Villa
de Suède 24 Juin 1916
Mon Jean bien aimé
Je t’écris de notre petit jardin ou
il fait déjà bien chaud et je songe avec mélancolie à ce que tu as à supporter,
à ce que tu supportes sans doute mon enfant chéri pour qui je donnerais ma vie
si volontiers si elle pouvait t’enlever, t’épargner de la souffrance !
mais je ne puis rien, rien pour toi que prier, prier sans me lasser et t’envoyer
à travers la distance toute mon âme. Si je ne puis t’enlever ta souffrance,
Dieu est près de toi pr t’aider et pr te tendre sa main secourable.
Je ne sais toujours rien de toi
depuis quelques jours. Je reçus le 21 une carte du 14 et depuis j’attends toujours
avec angoisse. Que Dieu ait pitié de nous.
Na t’envoie un baiser de sa mignonne
petite main. Si tu savais comme elle embrasse ta photo ! Elle devient si
intéressante.

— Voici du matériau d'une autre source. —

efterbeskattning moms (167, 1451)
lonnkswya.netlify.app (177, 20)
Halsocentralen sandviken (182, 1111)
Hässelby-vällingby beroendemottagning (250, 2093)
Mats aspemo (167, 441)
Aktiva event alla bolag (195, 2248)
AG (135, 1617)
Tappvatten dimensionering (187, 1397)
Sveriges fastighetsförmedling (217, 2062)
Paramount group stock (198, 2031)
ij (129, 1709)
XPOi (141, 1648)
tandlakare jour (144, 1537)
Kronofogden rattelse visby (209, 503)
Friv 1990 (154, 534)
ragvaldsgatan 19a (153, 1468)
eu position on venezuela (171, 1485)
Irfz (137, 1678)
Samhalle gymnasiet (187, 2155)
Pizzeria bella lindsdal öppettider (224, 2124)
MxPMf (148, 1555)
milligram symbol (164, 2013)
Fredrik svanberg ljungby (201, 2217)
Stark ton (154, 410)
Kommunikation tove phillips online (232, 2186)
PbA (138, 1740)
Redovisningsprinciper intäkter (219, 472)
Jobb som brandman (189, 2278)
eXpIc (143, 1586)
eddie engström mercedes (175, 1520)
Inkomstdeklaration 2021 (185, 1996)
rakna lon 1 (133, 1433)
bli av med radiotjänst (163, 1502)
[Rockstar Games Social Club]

Je pense qu’après ces jours terribles que tu passes tu auras un
congé. J’ai rencontré en route revenant de Marseille des soldats qui allaient
en congé après être allés à Verdun et je m’arrête parfois à cette idée en
tremblant déjà d’émotion. Quel beau jour ce sera.
Visite de Mme
Brun. Son fils trouve le temps très long et écrit bien mélancoliquement.
Nounou attend ma lettre pr
l’emporter je n’ai plus que le temps de t’envoyer de douces caresses.